With the national team, he also won a silver medal at the EuroBasket in Finland, in 1967, and a bronze medal at the EuroBasket in Italy, in 1969. At the 1970 FIBA World Championship, he was a member of the Czech national team that finished the tournament in sixth place. He was also on the Czech team that finished in 10th place at the 1974 FIBA World Championship.
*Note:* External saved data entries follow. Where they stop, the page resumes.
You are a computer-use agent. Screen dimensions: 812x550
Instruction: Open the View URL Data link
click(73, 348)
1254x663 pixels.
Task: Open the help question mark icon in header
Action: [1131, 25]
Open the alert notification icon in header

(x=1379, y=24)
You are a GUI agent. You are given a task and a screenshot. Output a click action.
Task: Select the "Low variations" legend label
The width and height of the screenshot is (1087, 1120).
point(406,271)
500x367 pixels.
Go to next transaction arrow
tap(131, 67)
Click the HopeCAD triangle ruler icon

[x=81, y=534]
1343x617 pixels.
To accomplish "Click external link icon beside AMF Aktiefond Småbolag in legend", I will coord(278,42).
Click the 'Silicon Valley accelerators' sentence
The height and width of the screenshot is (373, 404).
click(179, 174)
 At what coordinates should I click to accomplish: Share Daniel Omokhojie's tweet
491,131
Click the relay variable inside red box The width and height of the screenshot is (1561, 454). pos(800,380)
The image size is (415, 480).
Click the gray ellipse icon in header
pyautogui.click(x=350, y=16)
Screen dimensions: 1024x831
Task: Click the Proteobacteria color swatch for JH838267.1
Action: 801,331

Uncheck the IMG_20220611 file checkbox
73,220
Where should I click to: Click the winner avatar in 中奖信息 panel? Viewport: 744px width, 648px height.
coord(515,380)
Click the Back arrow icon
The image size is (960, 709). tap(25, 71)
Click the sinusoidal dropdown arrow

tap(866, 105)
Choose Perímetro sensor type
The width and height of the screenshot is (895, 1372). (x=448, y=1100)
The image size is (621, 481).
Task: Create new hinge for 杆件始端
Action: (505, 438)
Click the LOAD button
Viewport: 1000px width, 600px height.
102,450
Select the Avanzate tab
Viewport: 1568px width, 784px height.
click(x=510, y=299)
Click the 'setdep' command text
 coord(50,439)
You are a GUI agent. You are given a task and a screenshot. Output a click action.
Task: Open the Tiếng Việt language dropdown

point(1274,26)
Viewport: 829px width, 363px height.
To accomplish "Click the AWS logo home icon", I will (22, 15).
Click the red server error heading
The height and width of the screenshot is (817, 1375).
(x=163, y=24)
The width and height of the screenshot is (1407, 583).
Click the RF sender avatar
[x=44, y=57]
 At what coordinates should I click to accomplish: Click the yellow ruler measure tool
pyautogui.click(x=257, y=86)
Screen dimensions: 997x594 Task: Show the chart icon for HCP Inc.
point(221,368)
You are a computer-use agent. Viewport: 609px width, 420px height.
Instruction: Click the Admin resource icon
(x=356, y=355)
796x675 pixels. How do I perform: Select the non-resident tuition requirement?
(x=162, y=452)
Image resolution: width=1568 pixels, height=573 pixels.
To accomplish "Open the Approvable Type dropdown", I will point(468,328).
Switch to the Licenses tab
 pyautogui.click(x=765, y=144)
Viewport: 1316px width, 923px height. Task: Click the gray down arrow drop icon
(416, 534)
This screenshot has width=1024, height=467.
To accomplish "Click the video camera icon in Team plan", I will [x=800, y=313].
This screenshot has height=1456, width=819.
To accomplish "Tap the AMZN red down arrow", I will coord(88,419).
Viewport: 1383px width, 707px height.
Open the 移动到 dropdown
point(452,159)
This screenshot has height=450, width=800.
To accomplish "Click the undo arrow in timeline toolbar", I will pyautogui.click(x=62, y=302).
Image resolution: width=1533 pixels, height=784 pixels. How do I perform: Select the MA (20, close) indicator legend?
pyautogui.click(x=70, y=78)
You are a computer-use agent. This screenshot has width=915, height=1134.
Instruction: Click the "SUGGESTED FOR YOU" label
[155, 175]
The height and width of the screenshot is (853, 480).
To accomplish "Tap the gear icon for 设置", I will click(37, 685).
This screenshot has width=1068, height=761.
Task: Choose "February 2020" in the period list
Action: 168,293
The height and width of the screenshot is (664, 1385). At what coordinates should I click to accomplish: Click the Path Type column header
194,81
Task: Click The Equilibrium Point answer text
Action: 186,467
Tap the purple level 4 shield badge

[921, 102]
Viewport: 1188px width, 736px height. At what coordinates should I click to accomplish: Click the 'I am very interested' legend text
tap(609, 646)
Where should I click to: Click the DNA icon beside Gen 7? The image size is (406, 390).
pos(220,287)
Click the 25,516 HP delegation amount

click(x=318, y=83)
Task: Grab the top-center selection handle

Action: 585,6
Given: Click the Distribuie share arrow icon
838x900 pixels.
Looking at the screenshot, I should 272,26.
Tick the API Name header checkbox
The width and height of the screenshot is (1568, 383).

==End of professional career and late life==
At the age of 29, he ended his career as a professional athlete and began to pursue his profession in computer science, but continued to play basketball. He also engaged in business activities and used his excellent knowledge of English. A few years later, he received an offer to coach a basketball team in Belgium, where he remained until the late 1980s. In 1990, after the Velvet Revolution, he accepted the position of head of Czechoslovak basketball. Until 2008, he held various official positions in Czech sports associations.